一瞬瞬きをした、正にその直後のことであった。

 

見えていたのに、反応出来なかった。

彼女の動きに何も出来ず、ただ見送ってしまった。

自分の意識の隙をつかれた。

 

「さ、構えてください。ライカさん」

 

「なにを、言って……」

 

背中合わせに背後に立つマドカは、ライカに少しもたれ掛かりながら軽い拍子でそう語る。レベルは既に上回った、今やあの頃とは違い見上げるだけの存在ではない。……それなのに、どうしてこうも。

 

(この女は、強い……!!)

 

「私もリゼさんとお母さんから学んだんです。……急いでいる時には、実戦で教えるのが一番早いんだって」

 

「それは一番真似したら……ぐっ!?」

 

「さ、SPDの値は一緒なんですから。私に追いつくには練度を上げるしかないですよ?……高速戦闘の」

 

「瞬き1つ許してくれない人間から何を学べと言うんだ……!!」

 

抜かれた剣、それを弓で懸命に逸らす。

引き離す、引き離す、そのために足を動かす。しかしその女はむしろ自分を追い抜いて、回り込んでくる。SPDは同じはずなのに。いくら近距離戦闘が得意だからと言って、いくら自分が遠距離戦闘しかして来なかったとはいえ、流石にこれは……

 

「っ、時間差の2撃……!」

 

「右腕も左腕も、全くの別々に動かせるようになると便利ですよ。あと人間を相手にする時は定石を多少崩した方が楽です、剣の振り方一つにしても」

 

「お前の腕は鞭か何かか!」

 

「正にそんなイメージです」

 

「こっ、のっ!!」

 

ガードするだけで精一杯な連撃から抜け出すために、多少強引に回避のスフィアを使い、マドカから距離を離すライカ。しかし彼女の表情は変わらない、彼女もまた腰のスフィアに手を伸ばす。

 

「さて、逃げ切れますでしょうか」

 

「そんな使い方を……!」

 

そうして距離を離して体勢を立て直そうとしたライカを、マドカは背中を向けて同じように回避のスフィアを使って追い掛けてきた。

リゼも知っているマドカの定石。

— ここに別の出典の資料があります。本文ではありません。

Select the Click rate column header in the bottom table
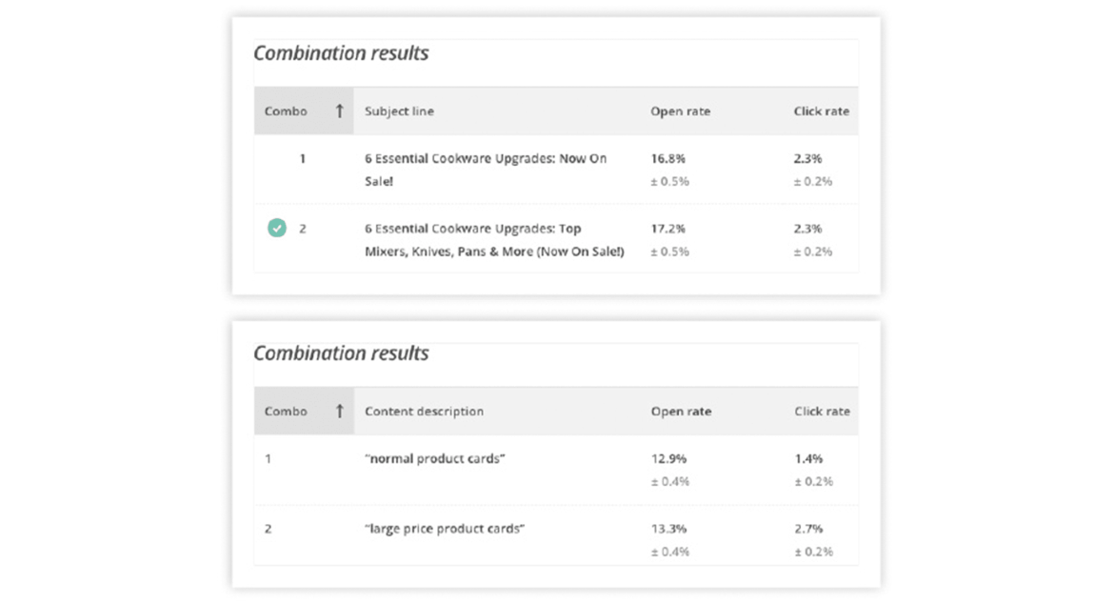This screenshot has height=604, width=1114. click(821, 411)
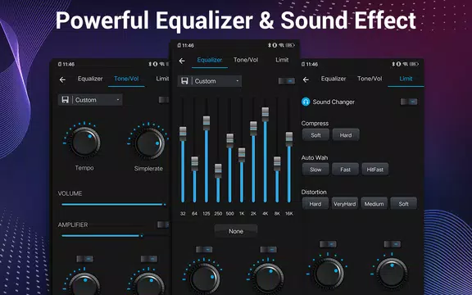Expand the Custom dropdown on Tone/Vol screen
Screen dimensions: 472x295
(x=90, y=100)
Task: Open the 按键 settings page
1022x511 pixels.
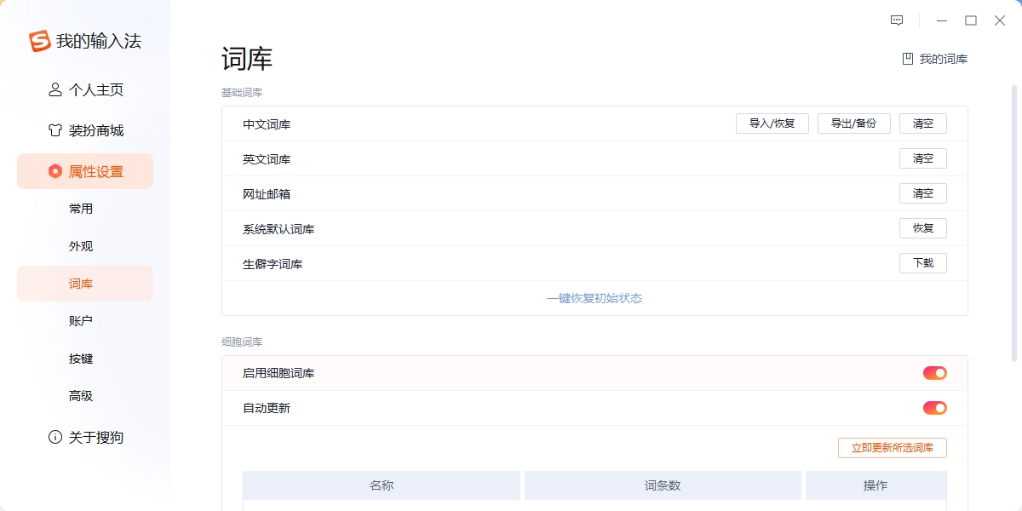Action: pyautogui.click(x=81, y=358)
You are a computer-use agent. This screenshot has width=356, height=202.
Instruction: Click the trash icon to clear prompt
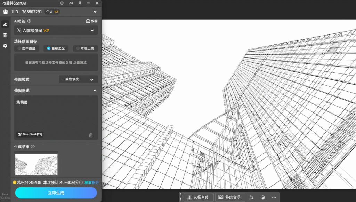91,135
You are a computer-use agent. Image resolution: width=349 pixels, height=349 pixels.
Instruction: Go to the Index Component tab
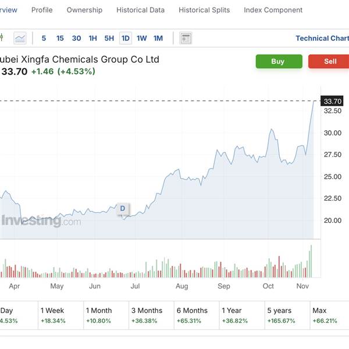tap(273, 10)

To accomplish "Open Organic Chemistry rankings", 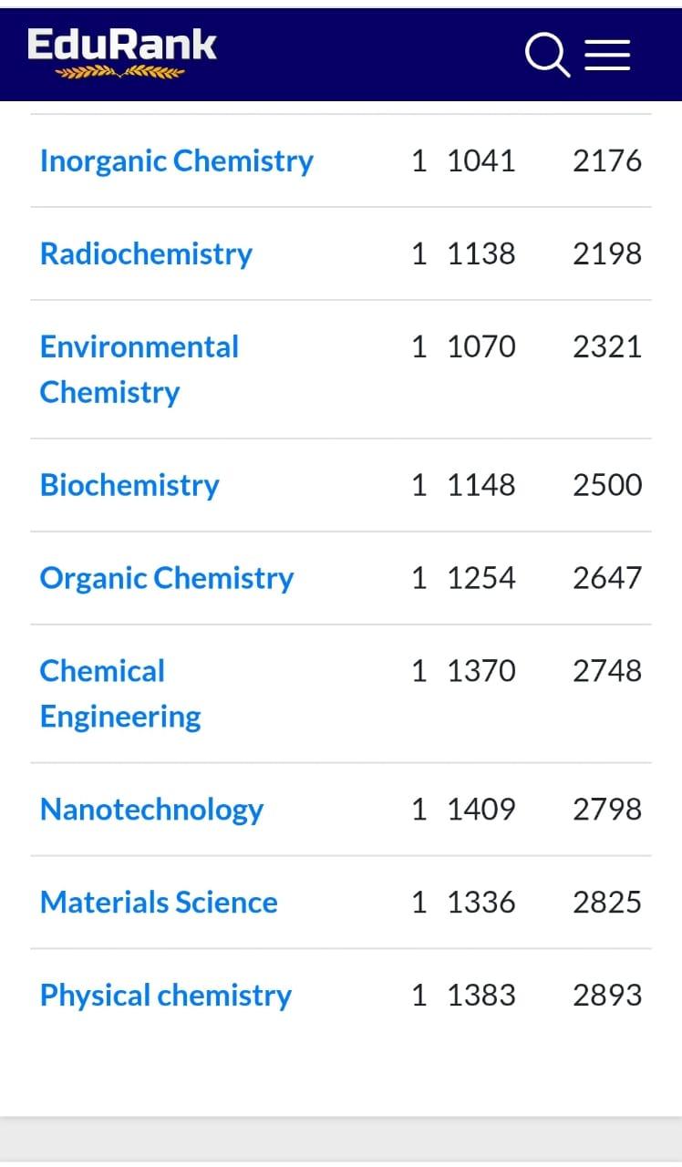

そしてそのまま身体を回転させて攻撃を続行してくるのだから、こいつには怖い物がないのかとすら思ってしまうほどだ。一歩間違えればあらぬ方向に飛んでいき、大きな隙を晒すことになるというのに。しかしそのミスすら起こさない確証がある様に、彼女はそれを当然の様に成す。

 

「だが!これは持っていないだろう……!」

 

「回避☆2ですか」

 

回避☆1のスフィアが後方への吹き飛ばし効果であれば、回避☆2のスフィアは前方へ前転しながらの吹き飛ばし効果であった。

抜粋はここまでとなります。